The TSV file here https://www.imf.org/-/media/Files/Publications/WEO/WEO-Database/2022/WEOApr2022all.ashx which comes from https://www.imf.org/en/Publications/WEO/weo-database/2022/April/download-entire-database will not open on Pandas. I have tried several things: using a separator for tabs, opening it with read_excel (the website says it's compatible with all modern systems).

import pandas as pd

path = "C:..\\WEOApr2022all.xls"

dataframe = pd.read_csv(path, sep="\\t", encoding='windows-1252')

Error: chunks = self._reader.read_low_memory(nrows) File "pandas_libs\parsers.pyx", line 805, in pandas._libs.parsers.TextReader.read_low_memory File "pandas_libs\parsers.pyx", line 861, in pandas._libs.parsers.TextReader._read_rows File "pandas_libs\parsers.pyx", line 847, in pandas._libs.parsers.TextReader._tokenize_rows File "pandas_libs\parsers.pyx", line 1960, in pandas._libs.parsers.raise_parser_error pandas.errors.ParserError: Error tokenizing data. C error: Expected 1 fields in line 3, saw 14

CodePudding user response：

Despite its file extension it is a tab delimited, UTF16 encoded text file and can be read using

dataframe = pd.read_csv(path, sep='\\t', encoding='utf_16le', engine='python', skipfooter=2)

8624 rows × 58 columns

Note: You need to specify the delimiter as a regex ('\\t' or r'\t') instead of a single character ('\t') and hence use the python engine because each lines ends with a delimiter. If you use '\t' you'll get an extra empty column at the end.

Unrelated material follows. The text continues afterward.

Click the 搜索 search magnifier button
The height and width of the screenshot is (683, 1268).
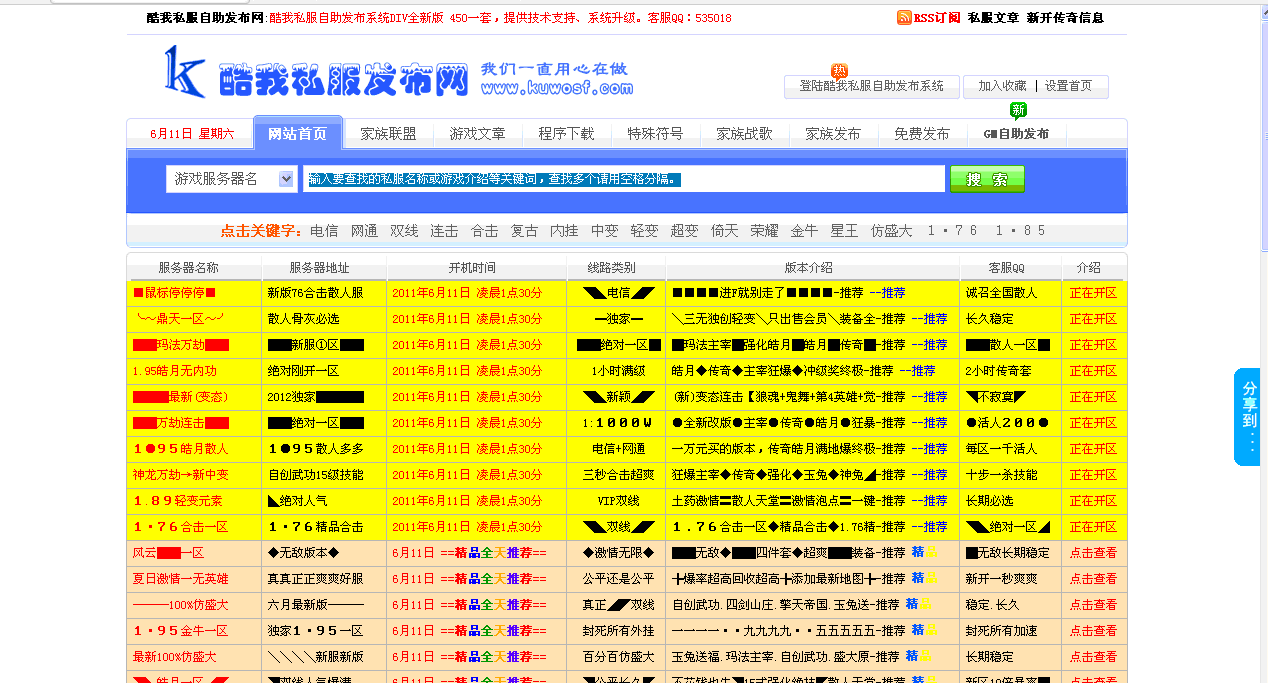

CodePudding user response：

That's a tab-separated file with a fake extension with extra problems:

it uses the UTF16-LE encoding without a BOM
it has a trailing tab at the end which should result in an empty column.
Finally, it has a one-line footer at the end

International Monetary Fund, World Economic Outlook Database, April 2022

You can read this using :

df=pd.read_table(r"C:\Users\pankan\Downloads\WEOApr2022all.xls",
                 sep='\t',
                 encoding='utf_16le',
                 usecols=lambda c: not c.startswith('Unnamed:'),
                 skipfooter=1)

df=pd.read_table(r"C:\Users\pankan\Downloads\WEOApr2022all.xls",
                 encoding='utf_16le',
                 usecols=lambda c: not c.startswith('Unnamed:'),
                 skipfooter=1)

read_csv drops empty lines by default

Some extremely lazy developers try to fake Excel files by generating a CSV or even HTML table and send it as a file with a fake .xls extension. This may fool users, but not Excel itself. Excel will recognize this is a text file and try to import it using the user's defaults for separators, number and date formats. If those don't match the developer's formats, you'll get errors.